Under the Radar: Epidemiology of Plasmodium ovale in the Democratic Republic of the Congo

Abstract

Background: Plasmodium ovale is an understudied malaria species prevalent throughout much of sub-Saharan Africa. Little is known about the distribution of ovale malaria and risk factors for infection in areas of high malaria endemicity.

Methods: Using the 2013 Democratic Republic of the Congo (DRC) Demographic and Health Survey, we conducted a risk factor analysis for P. ovale infections. We evaluated geographic clustering of infections and speciated to P. ovale curtisi and P. ovale wallikeri through deep sequencing.

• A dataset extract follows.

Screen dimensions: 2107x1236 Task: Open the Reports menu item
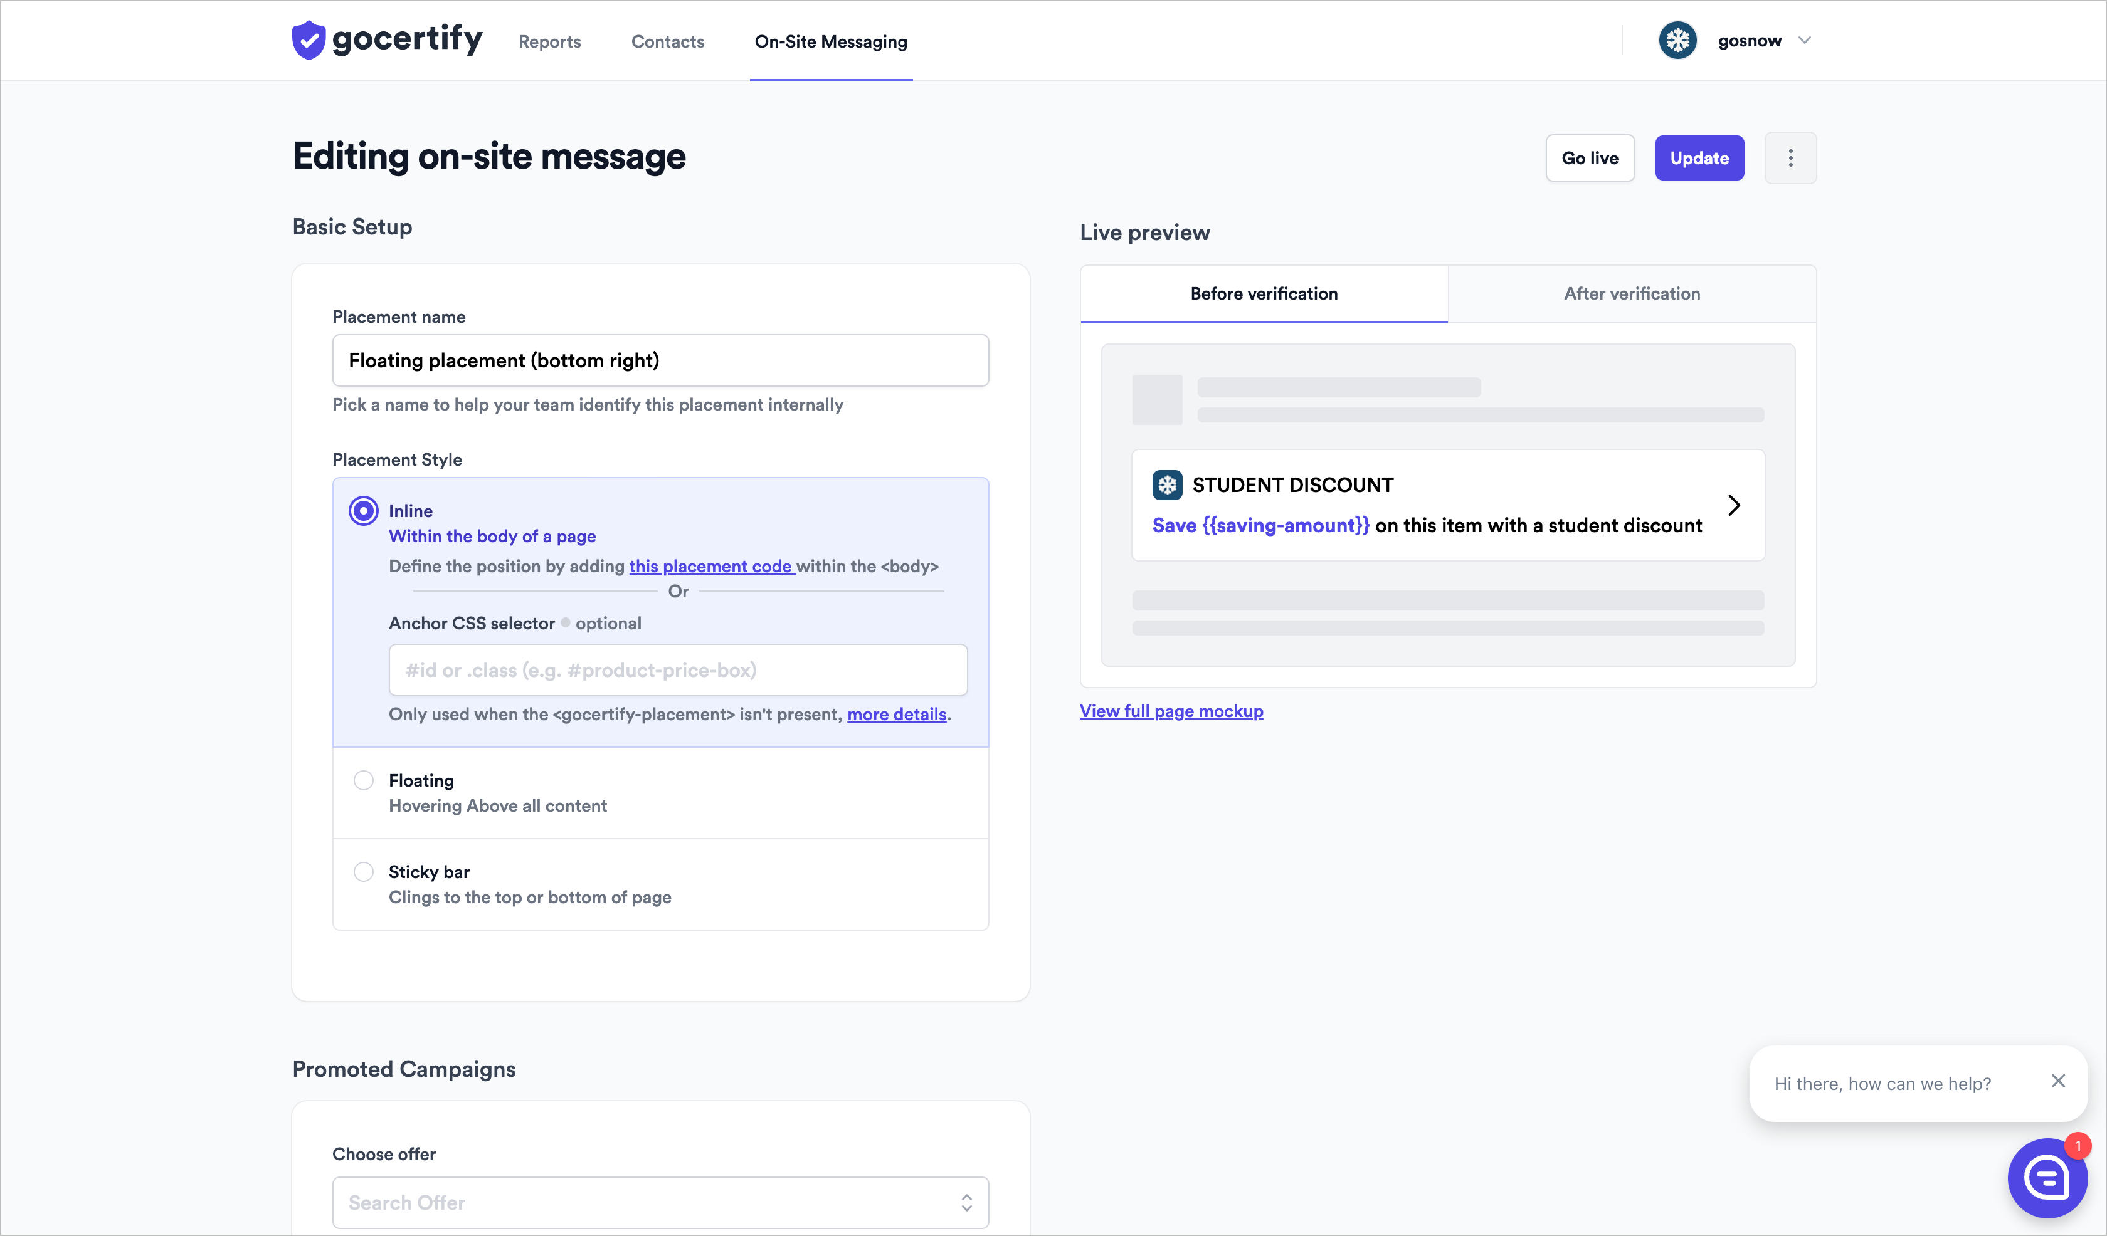549,42

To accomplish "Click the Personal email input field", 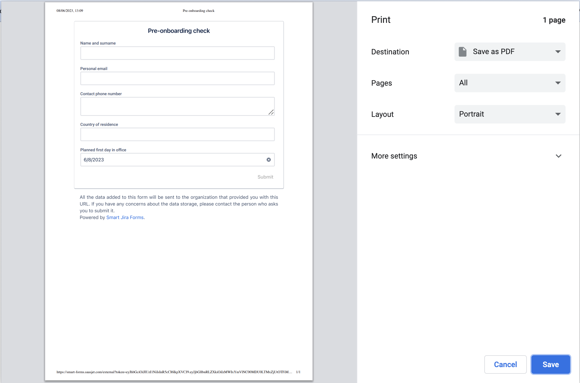I will click(177, 78).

Results: Of 18 149 adults tested, we detected 143 prevalent P. ovale infections (prevalence estimate 0.8%; 95% confidence interval [CI], .59%-.98%). Prevalence ratios (PR) for significant risk factors were: male sex PR = 2.12 (95% CI, 1.38-3.26), coprevalent P. falciparum PR = 3.52 (95% CI, 2.06-5.99), and rural residence PR = 2.19 (95% CI, 1.31-3.66). P. ovale was broadly distributed throughout the DRC; an elevated cluster of infections was detected in the south-central region. Speciation revealed P. ovale curtisi and P. ovale wallikeri circulating throughout the country.

Conclusions: P. ovale persists broadly in the DRC, a high malaria burden country. For successful elimination of all malaria species, P. ovale needs to be on the radar of malaria control programs.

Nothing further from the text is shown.